__Source document__

┄┄┄┄┄┄┄┄┄┄┄┄┄┄┄┄┄┄┄┄

Provincial Politics | 630 hits | Jun 25 7:04 am | Posted by: hurley_108

The Alberta government ended the 2007-2008 fiscal year with a surplus of $4.6 billion, according to figures released Tuesday. The figure is about twice the size projected during the spring budget in 2007.

Comments

  1. Wed Jun 25, 2008 3:36 pm
    We should be saving most of this, not spending it. Sadly, just like the kids of today, the Boomers are all about instant gratification.

  2. Wed Jun 25, 2008 5:37 pm
    "bootlegga" said
    We should be saving most of this, not spending it. Sadly, just like the kids of today, the Boomers are all about instant gratification.


    We'd be more than happy to save it if we didn't have to give it all away in transfer payments.

    I will admit though Alberta's Tories are on a run away when it come to spending.

  3. Wed Jun 25, 2008 5:41 pm
    Spend it damn it, its raining :lol:

  4. Wed Jun 25, 2008 5:42 pm
    "dino_bobba_renno" said
    We'd be more than happy to save it if we didn't have to give it all away in transfer payments.


    ORLY? How much was the last transfer payment cheque that Alberta sent to Ottawa?

    I will admit though Alberta's Tories are on a run away when it come to spending.


    And a runaway with artificially low taxes.

  5. Wed Jun 25, 2008 6:26 pm
    "hurley_108" said
    We'd be more than happy to save it if we didn't have to give it all away in transfer payments.


    ORLY? How much was the last transfer payment cheque that Alberta sent to Ottawa?

    Oh please, tell me your not really going to make me look this up. If you honestly believe Alberta doesn't contribute more to equalization than it gets back then I suggest you do some reading on your own.

    "hurley_108" said
    [
    I will admit though Alberta's Tories are on a run away when it come to spending.


    And a runaway with artificially low taxes.


    I don't think low taxes are the problem, the fact that spending has balloned over the last few years is and the lack of accountability on the provincal government's part is.

  6. Wed Jun 25, 2008 7:04 pm
    "dino_bobba_renno" said
    Oh please, tell me your not really going to make me look this up. If you honestly believe Alberta doesn't contribute more to equalization than it gets back then I suggest you do some reading on your own.


    I was hoping you'd at least try. If you did, you'd quickly find out that there are no such things as transfer payments from the provinces to the federal government. There are only federal taxes paid by people and companies in those provinces, and transfer payments to the provinces from the feds out of that tax revenue.

    The idea that Alberta sends more to Ottawa than it gets back comes from the fact that Albertan people and companies pay more in federal taxes than Alberta receives in transfer payments. This I do not argue. I simply point out that the Government of Alberta is not burdened by payments to Ottawa that they don't make.

┄┄┄┄┄┄┄┄┄┄┄┄┄┄┄┄┄┄┄┄

__Data extract__
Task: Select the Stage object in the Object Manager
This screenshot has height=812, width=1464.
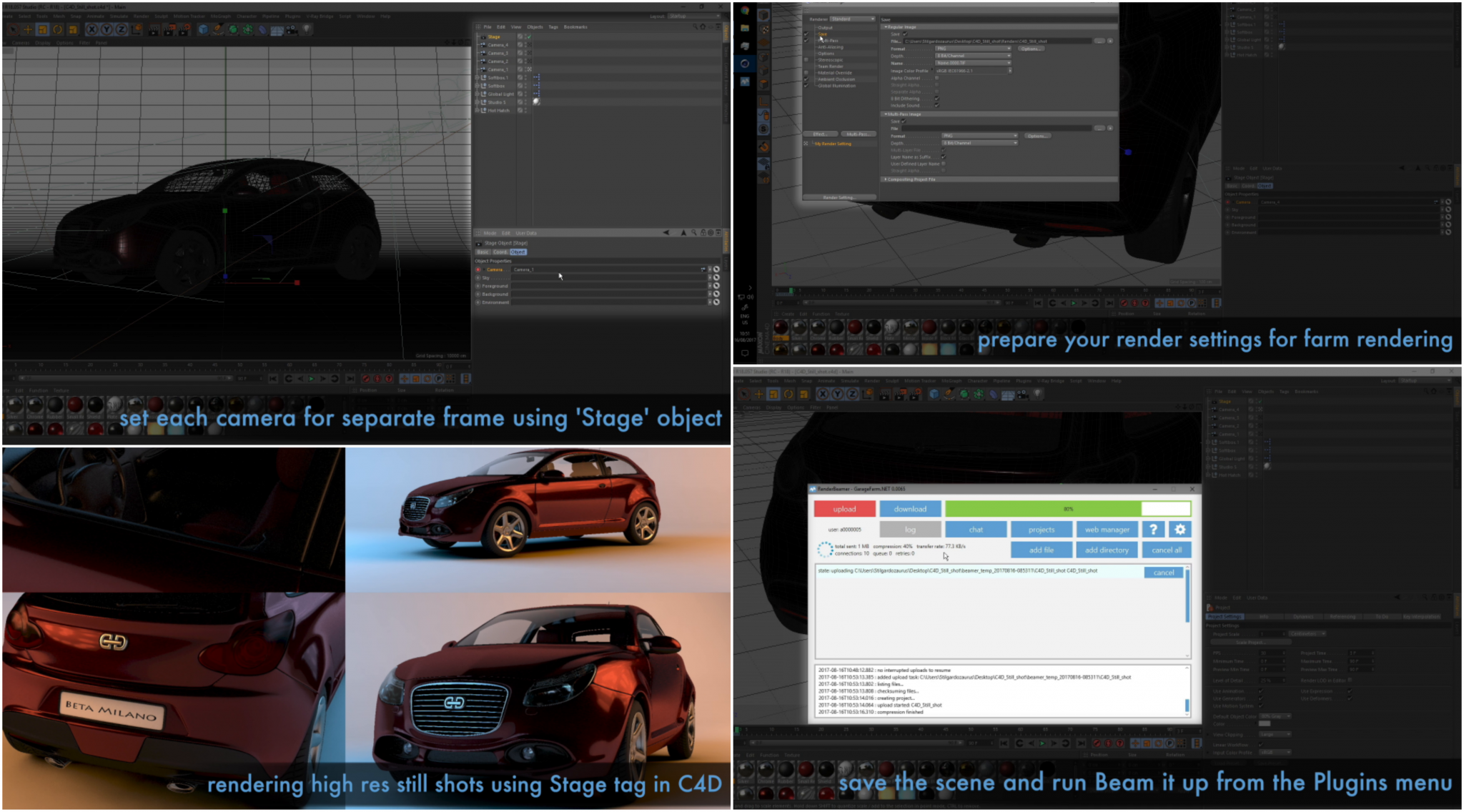Action: click(495, 36)
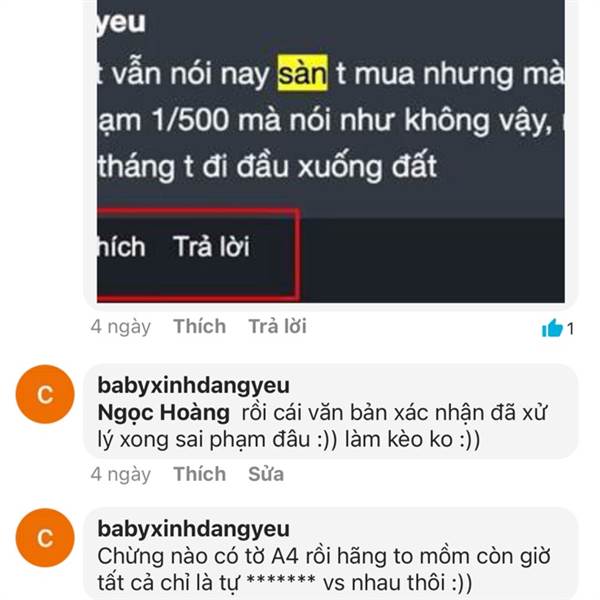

┄┄┄┄┄┄┄┄┄┄┄┄┄┄┄┄┄┄┄┄

__Given request 1__
According to the Alberta surplus thread, how large was the Alberta government's surplus for the 2007-2008 fiscal year?
__Given request 2__
Duplicate the passage of the Alberta surplus thread starting at "The Alberta government" and ending at "budget in 2007.".
This work doesn't require the listing.

__Right answer 1__
$4.6 billion.

__Right answer 2__
The Alberta government ended the 2007-2008 fiscal year with a surplus of $4.6 billion, according to figures released Tuesday. The figure is about twice the size projected during the spring budget in 2007.